# TASK STATEMENT:
Print the entries exactly as they appear, and omit any images.

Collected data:
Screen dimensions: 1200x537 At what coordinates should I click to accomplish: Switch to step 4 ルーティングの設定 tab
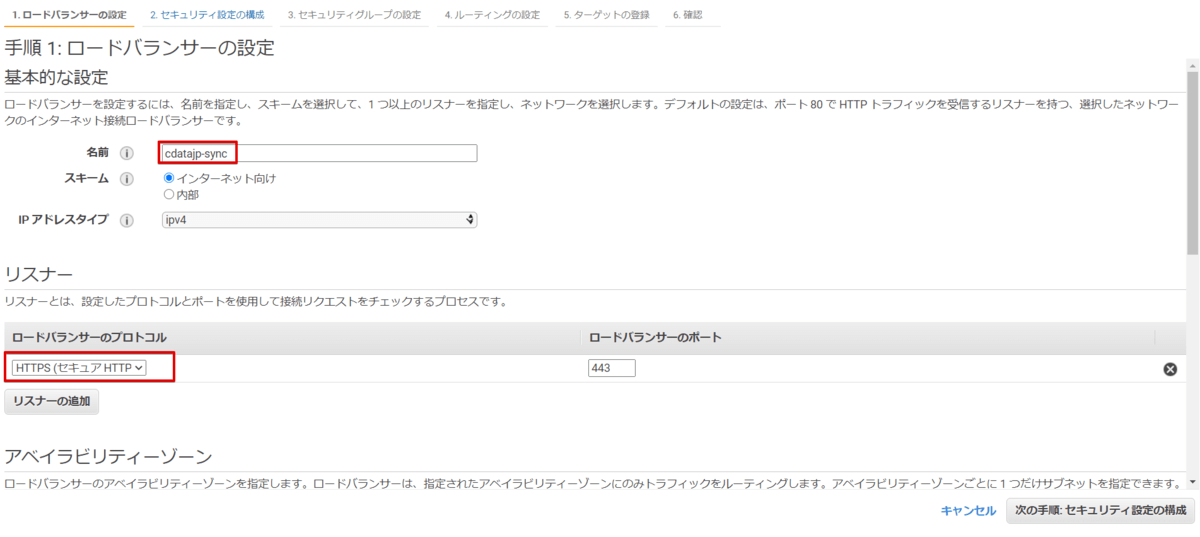tap(492, 16)
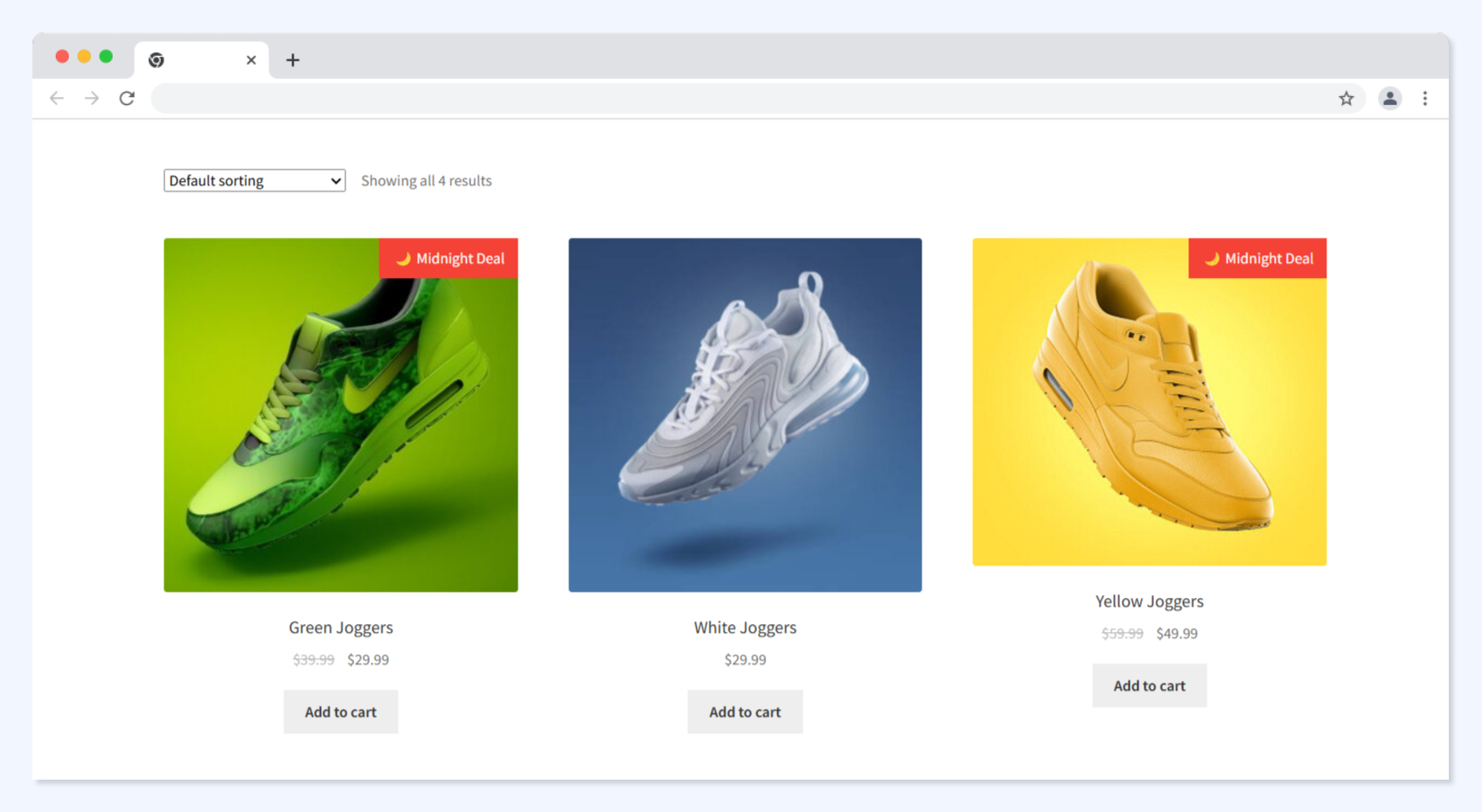This screenshot has height=812, width=1482.
Task: Click the browser back arrow
Action: tap(57, 98)
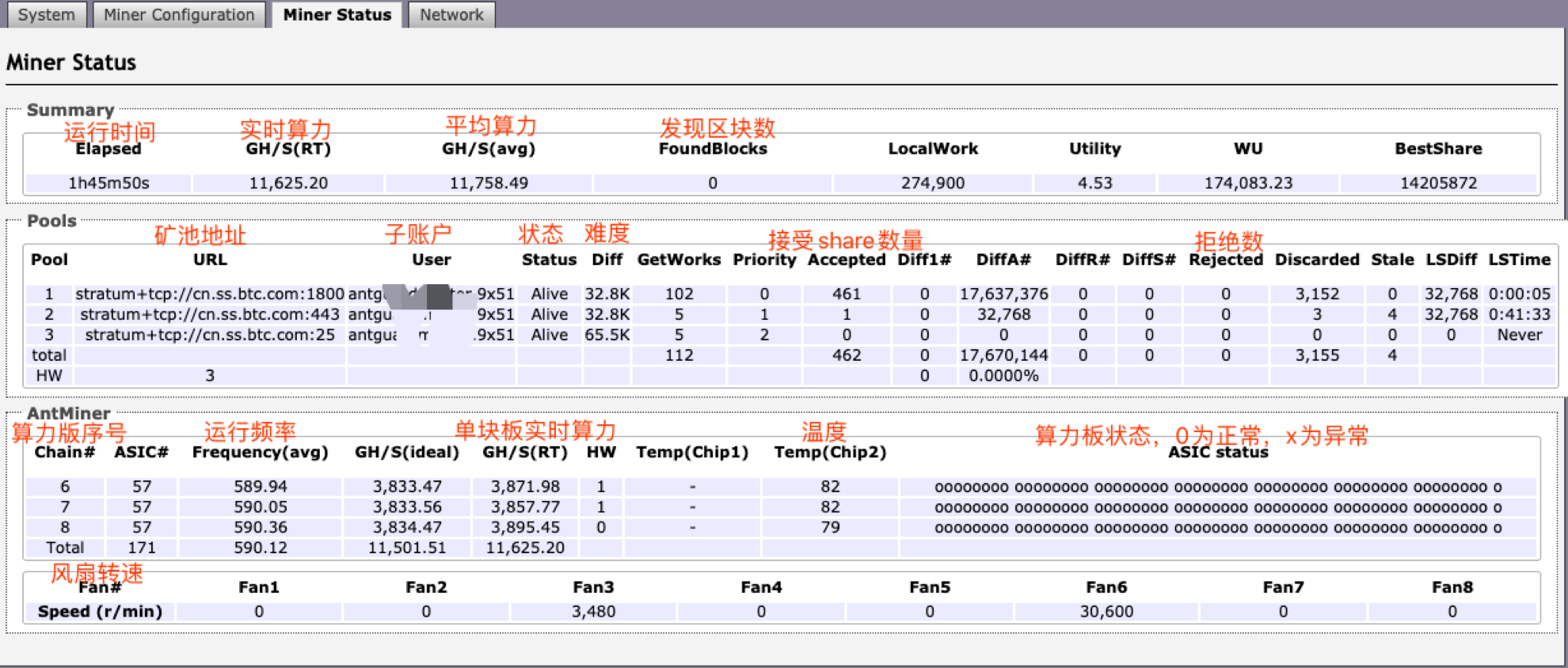The image size is (1568, 668).
Task: Click the Elapsed time value 1h45m50s
Action: click(108, 183)
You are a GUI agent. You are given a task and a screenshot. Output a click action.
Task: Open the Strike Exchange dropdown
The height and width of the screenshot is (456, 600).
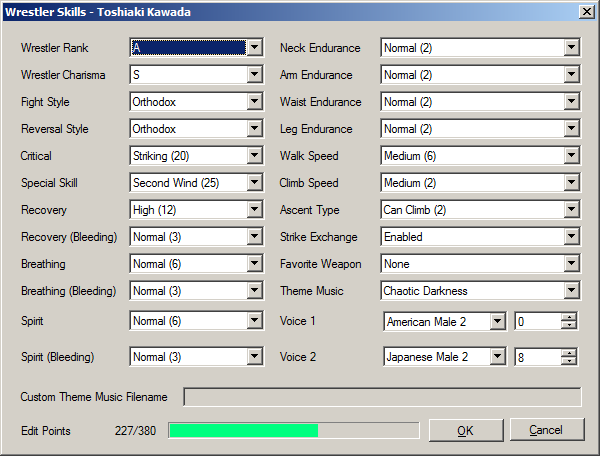tap(571, 237)
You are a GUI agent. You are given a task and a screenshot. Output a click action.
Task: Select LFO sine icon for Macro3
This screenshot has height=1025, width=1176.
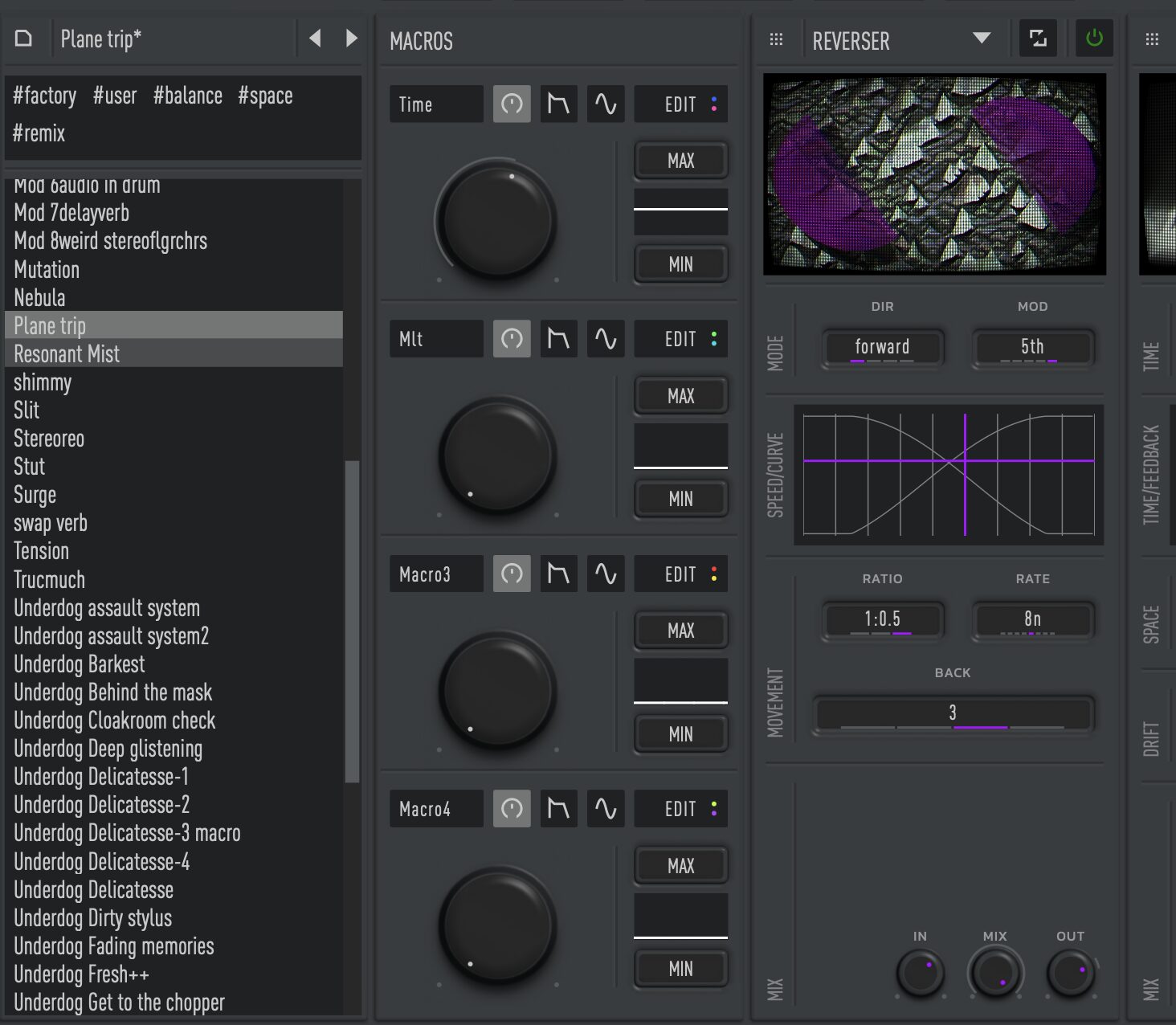(x=606, y=574)
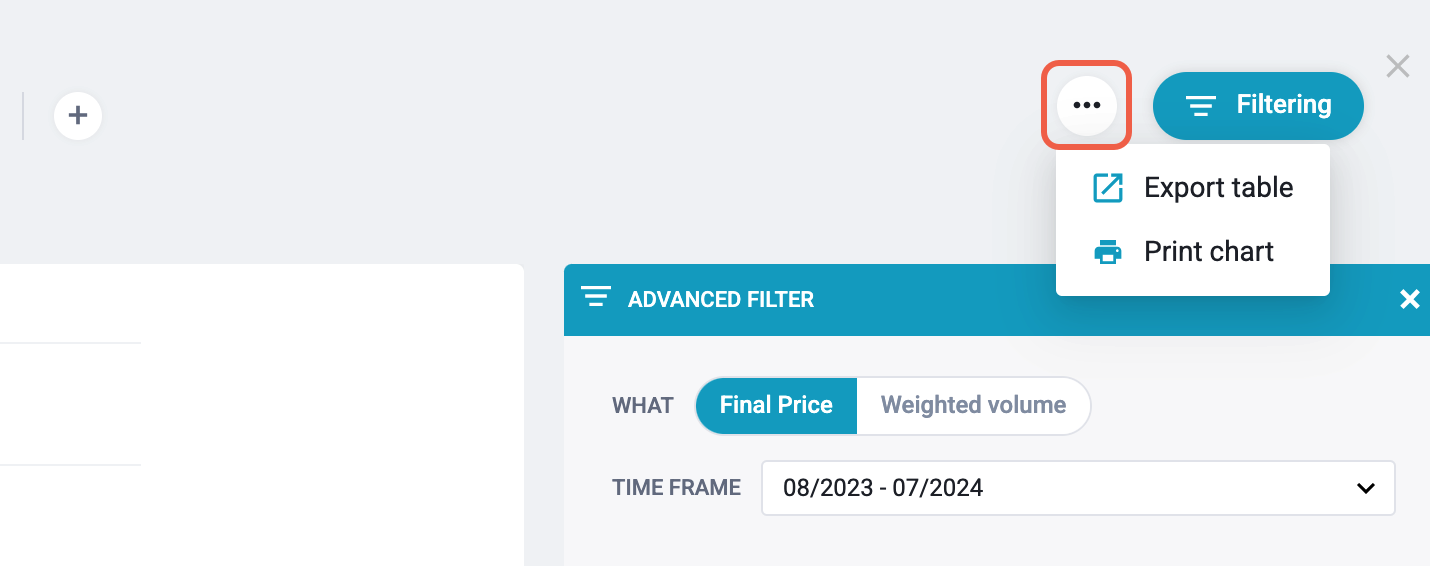Select the Final Price option
This screenshot has width=1430, height=566.
click(776, 405)
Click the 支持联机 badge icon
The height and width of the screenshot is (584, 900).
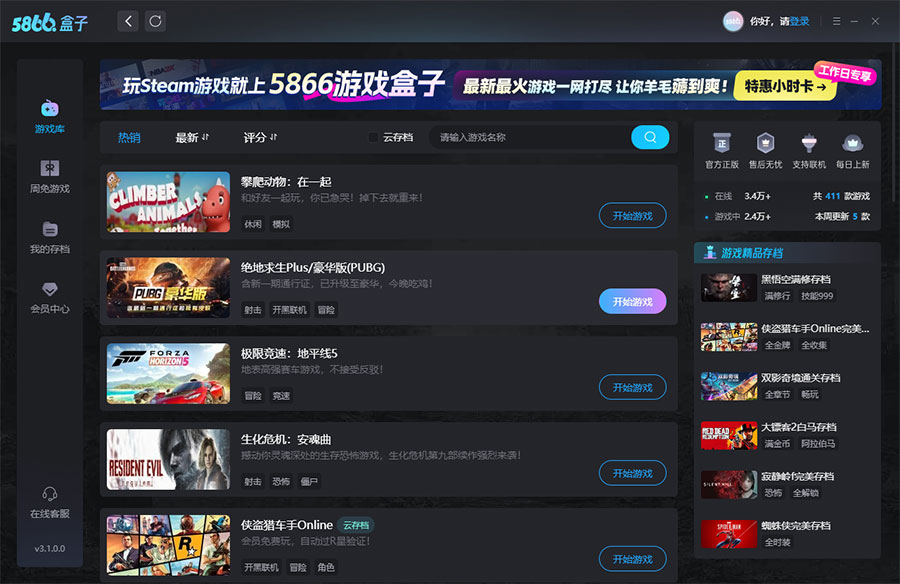pyautogui.click(x=808, y=145)
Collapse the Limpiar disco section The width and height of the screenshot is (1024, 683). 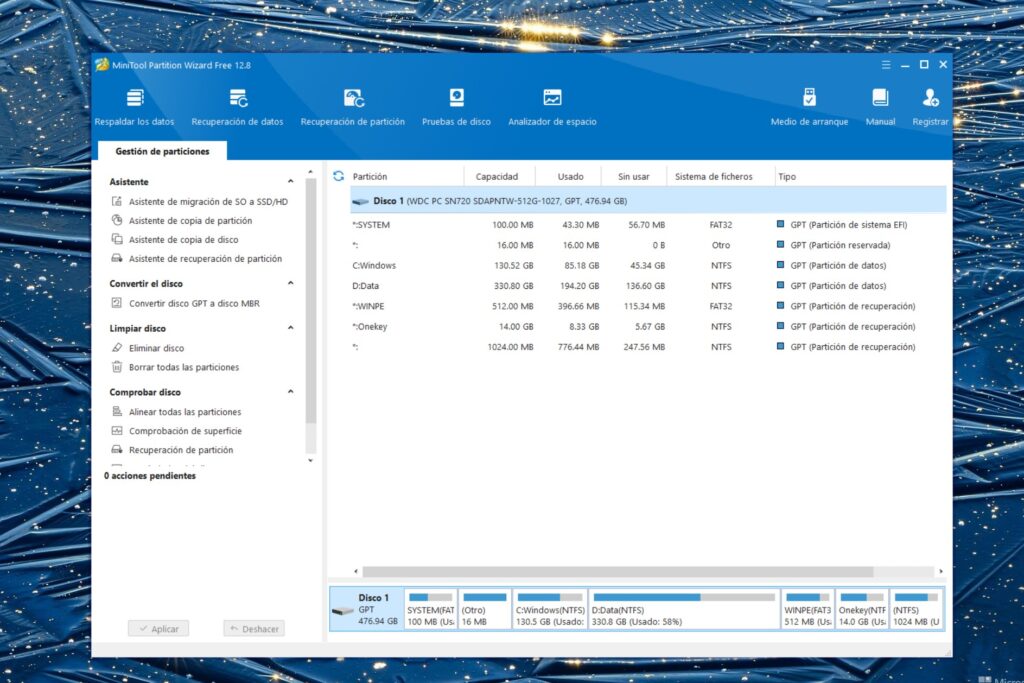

# ANSWER AREA:
Screen dimensions: 1200x537 At what coordinates should I click to accomplish: Switch to step 4 ルーティングの設定 tab
tap(492, 16)
This screenshot has height=812, width=1482.
Task: Click the browser back arrow
Action: tap(57, 98)
The image size is (1568, 668).
Task: Click the Elapsed time value 1h45m50s
Action: click(108, 183)
You are a GUI agent. You are given a task and a screenshot. Output a click action.
Task: Open the Strike Exchange dropdown
The height and width of the screenshot is (456, 600).
tap(571, 237)
You are a GUI agent. You are given a task and a screenshot. Output a click action.
Task: Select LFO sine icon for Macro3
This screenshot has height=1025, width=1176.
(x=606, y=574)
Select the Final Price option
This screenshot has width=1430, height=566.
click(776, 405)
Click the 支持联机 badge icon
The height and width of the screenshot is (584, 900).
pyautogui.click(x=808, y=145)
Collapse the Limpiar disco section The width and height of the screenshot is (1024, 683). 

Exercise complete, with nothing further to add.